§ **Task item**: Could you write out every entry exactly as it stands?
╔══
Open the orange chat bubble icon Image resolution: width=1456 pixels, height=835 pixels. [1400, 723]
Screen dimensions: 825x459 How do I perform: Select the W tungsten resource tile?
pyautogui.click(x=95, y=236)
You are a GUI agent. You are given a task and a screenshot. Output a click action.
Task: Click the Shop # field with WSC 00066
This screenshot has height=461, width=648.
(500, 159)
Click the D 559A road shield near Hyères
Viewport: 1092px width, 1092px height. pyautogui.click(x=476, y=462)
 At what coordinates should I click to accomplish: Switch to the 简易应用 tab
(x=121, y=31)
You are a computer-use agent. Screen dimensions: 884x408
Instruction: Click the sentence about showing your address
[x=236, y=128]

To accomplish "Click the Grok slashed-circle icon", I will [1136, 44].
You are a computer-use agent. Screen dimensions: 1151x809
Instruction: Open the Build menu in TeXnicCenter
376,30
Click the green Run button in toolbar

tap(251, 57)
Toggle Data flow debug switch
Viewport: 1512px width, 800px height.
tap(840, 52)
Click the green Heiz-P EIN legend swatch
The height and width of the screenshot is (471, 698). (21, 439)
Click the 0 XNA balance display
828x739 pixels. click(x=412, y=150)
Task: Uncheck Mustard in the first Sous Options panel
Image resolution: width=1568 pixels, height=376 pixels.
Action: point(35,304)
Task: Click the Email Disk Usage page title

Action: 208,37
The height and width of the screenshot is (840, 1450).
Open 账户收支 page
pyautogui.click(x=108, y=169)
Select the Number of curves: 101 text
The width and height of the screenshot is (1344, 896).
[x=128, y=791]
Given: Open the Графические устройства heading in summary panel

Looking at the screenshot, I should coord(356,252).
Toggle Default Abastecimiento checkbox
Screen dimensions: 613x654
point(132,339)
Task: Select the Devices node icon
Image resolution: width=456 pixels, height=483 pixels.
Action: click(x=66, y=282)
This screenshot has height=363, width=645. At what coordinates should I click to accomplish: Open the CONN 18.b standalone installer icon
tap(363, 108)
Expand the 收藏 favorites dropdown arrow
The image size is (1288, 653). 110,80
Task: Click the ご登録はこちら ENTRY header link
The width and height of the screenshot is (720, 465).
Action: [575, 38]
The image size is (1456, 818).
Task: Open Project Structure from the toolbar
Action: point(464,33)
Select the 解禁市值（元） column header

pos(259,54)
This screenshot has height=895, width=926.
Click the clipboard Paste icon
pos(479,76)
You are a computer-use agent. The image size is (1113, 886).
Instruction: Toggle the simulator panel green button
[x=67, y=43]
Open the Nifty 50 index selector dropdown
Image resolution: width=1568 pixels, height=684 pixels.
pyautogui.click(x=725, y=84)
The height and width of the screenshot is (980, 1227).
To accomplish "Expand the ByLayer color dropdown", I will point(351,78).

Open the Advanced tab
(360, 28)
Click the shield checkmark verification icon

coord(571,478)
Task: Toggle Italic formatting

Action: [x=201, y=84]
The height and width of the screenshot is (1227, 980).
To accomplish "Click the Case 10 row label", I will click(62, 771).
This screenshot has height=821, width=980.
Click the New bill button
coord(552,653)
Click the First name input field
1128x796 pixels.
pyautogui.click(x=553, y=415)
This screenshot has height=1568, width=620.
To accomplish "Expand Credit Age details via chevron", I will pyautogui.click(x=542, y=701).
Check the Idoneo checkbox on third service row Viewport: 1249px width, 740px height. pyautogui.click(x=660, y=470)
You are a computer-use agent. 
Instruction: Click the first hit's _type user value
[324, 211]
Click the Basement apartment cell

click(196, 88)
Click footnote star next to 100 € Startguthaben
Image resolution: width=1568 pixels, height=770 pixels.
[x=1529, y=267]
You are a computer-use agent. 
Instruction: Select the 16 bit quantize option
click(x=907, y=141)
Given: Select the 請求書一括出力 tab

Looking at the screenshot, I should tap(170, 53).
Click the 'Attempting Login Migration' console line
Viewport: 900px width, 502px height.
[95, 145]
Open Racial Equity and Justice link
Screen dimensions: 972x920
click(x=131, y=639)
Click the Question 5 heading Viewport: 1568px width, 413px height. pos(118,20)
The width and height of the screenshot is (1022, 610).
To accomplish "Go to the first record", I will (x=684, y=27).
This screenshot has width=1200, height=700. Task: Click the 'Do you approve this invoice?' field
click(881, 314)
╚══
§ **Exercise output**:
Open the orange chat bubble icon Image resolution: width=1456 pixels, height=835 pixels. [1400, 723]
Screen dimensions: 825x459 How do I perform: Select the W tungsten resource tile?
pyautogui.click(x=95, y=236)
You are a GUI agent. You are given a task and a screenshot. Output a click action.
Task: Click the Shop # field with WSC 00066
This screenshot has height=461, width=648.
(500, 159)
Click the D 559A road shield near Hyères
Viewport: 1092px width, 1092px height. pyautogui.click(x=476, y=462)
 At what coordinates should I click to accomplish: Switch to the 简易应用 tab
(x=121, y=31)
You are a computer-use agent. Screen dimensions: 884x408
Instruction: Click the sentence about showing your address
[x=236, y=128]

To accomplish "Click the Grok slashed-circle icon", I will [1136, 44].
You are a computer-use agent. Screen dimensions: 1151x809
Instruction: Open the Build menu in TeXnicCenter
376,30
Click the green Run button in toolbar

tap(251, 57)
Toggle Data flow debug switch
Viewport: 1512px width, 800px height.
tap(840, 52)
Click the green Heiz-P EIN legend swatch
The height and width of the screenshot is (471, 698). (21, 439)
Click the 0 XNA balance display
828x739 pixels. click(x=412, y=150)
Task: Uncheck Mustard in the first Sous Options panel
Image resolution: width=1568 pixels, height=376 pixels.
Action: point(35,304)
Task: Click the Email Disk Usage page title

Action: 208,37
The height and width of the screenshot is (840, 1450).
Open 账户收支 page
pyautogui.click(x=108, y=169)
Select the Number of curves: 101 text
The width and height of the screenshot is (1344, 896).
[x=128, y=791]
Given: Open the Графические устройства heading in summary panel

Looking at the screenshot, I should coord(356,252).
Toggle Default Abastecimiento checkbox
Screen dimensions: 613x654
point(132,339)
Task: Select the Devices node icon
Image resolution: width=456 pixels, height=483 pixels.
Action: click(x=66, y=282)
This screenshot has height=363, width=645. At what coordinates should I click to accomplish: Open the CONN 18.b standalone installer icon
tap(363, 108)
Expand the 收藏 favorites dropdown arrow
The image size is (1288, 653). 110,80
Task: Click the ご登録はこちら ENTRY header link
The width and height of the screenshot is (720, 465).
Action: [575, 38]
The image size is (1456, 818).
Task: Open Project Structure from the toolbar
Action: point(464,33)
Select the 解禁市值（元） column header

pos(259,54)
This screenshot has height=895, width=926.
Click the clipboard Paste icon
pos(479,76)
You are a computer-use agent. The image size is (1113, 886).
Instruction: Toggle the simulator panel green button
[x=67, y=43]
Open the Nifty 50 index selector dropdown
Image resolution: width=1568 pixels, height=684 pixels.
pyautogui.click(x=725, y=84)
The height and width of the screenshot is (980, 1227).
To accomplish "Expand the ByLayer color dropdown", I will point(351,78).

Open the Advanced tab
(360, 28)
Click the shield checkmark verification icon

coord(571,478)
Task: Toggle Italic formatting

Action: [x=201, y=84]
The height and width of the screenshot is (1227, 980).
To accomplish "Click the Case 10 row label", I will click(62, 771).
This screenshot has height=821, width=980.
Click the New bill button
coord(552,653)
Click the First name input field
1128x796 pixels.
pyautogui.click(x=553, y=415)
This screenshot has height=1568, width=620.
To accomplish "Expand Credit Age details via chevron", I will pyautogui.click(x=542, y=701).
Check the Idoneo checkbox on third service row Viewport: 1249px width, 740px height. pyautogui.click(x=660, y=470)
You are a computer-use agent. 
Instruction: Click the first hit's _type user value
[324, 211]
Click the Basement apartment cell

click(196, 88)
Click footnote star next to 100 € Startguthaben
Image resolution: width=1568 pixels, height=770 pixels.
[x=1529, y=267]
You are a computer-use agent. 
Instruction: Select the 16 bit quantize option
click(x=907, y=141)
Given: Select the 請求書一括出力 tab

Looking at the screenshot, I should tap(170, 53).
Click the 'Attempting Login Migration' console line
Viewport: 900px width, 502px height.
[95, 145]
Open Racial Equity and Justice link
Screen dimensions: 972x920
click(x=131, y=639)
Click the Question 5 heading Viewport: 1568px width, 413px height. pos(118,20)
The width and height of the screenshot is (1022, 610).
To accomplish "Go to the first record", I will (x=684, y=27).
This screenshot has width=1200, height=700. Task: Click the 'Do you approve this invoice?' field
click(881, 314)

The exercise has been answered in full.